START EXERCISE INPUTS

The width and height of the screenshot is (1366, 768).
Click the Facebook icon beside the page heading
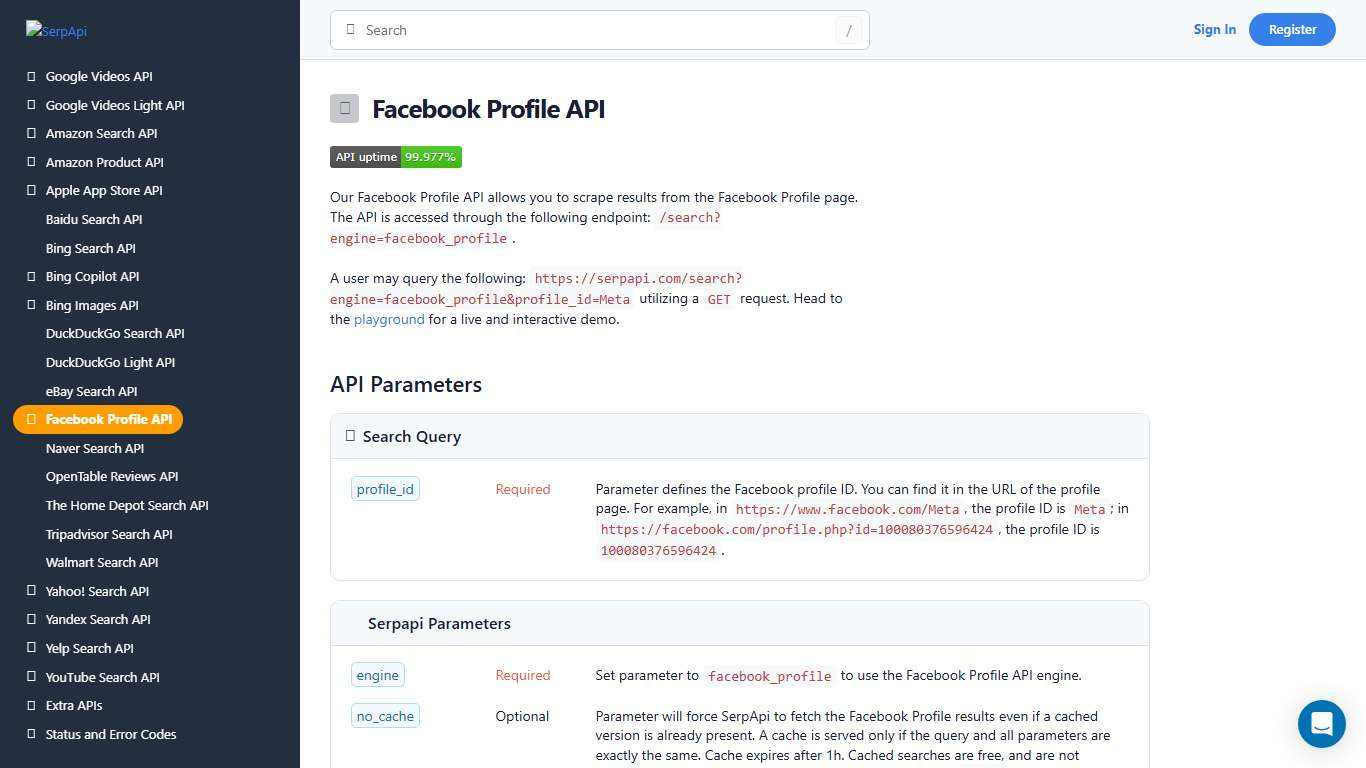pyautogui.click(x=344, y=108)
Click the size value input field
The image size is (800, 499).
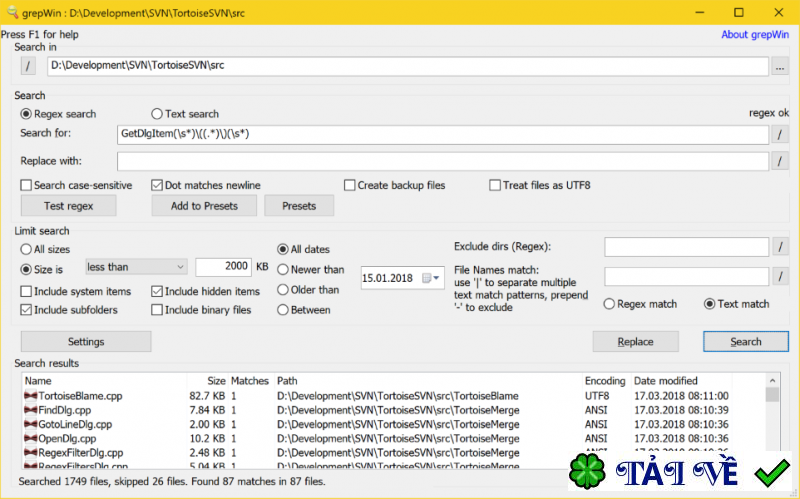[x=222, y=267]
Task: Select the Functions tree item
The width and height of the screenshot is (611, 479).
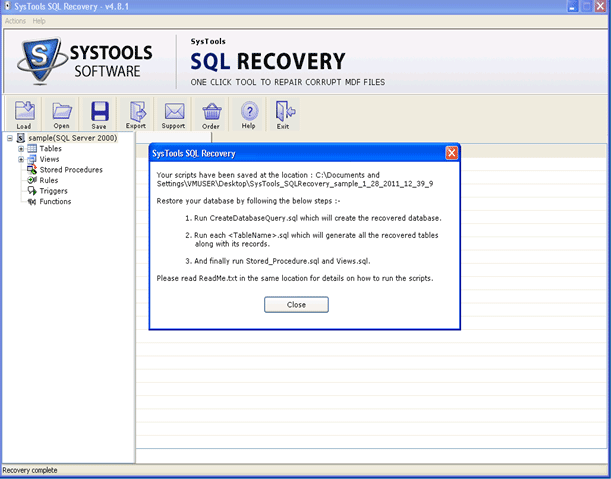Action: click(x=55, y=202)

END EXERCISE INPUTS

- [WHAT TO PRODUCE]:
Restate the entries word for word, though any image they contain should not appear.

- [SOLUTION]:
The width and height of the screenshot is (1366, 768).
Click the Facebook icon beside the page heading
pyautogui.click(x=344, y=108)
Click the size value input field
The image size is (800, 499).
[x=222, y=267]
Task: Select the Functions tree item
The width and height of the screenshot is (611, 479).
Action: click(x=55, y=202)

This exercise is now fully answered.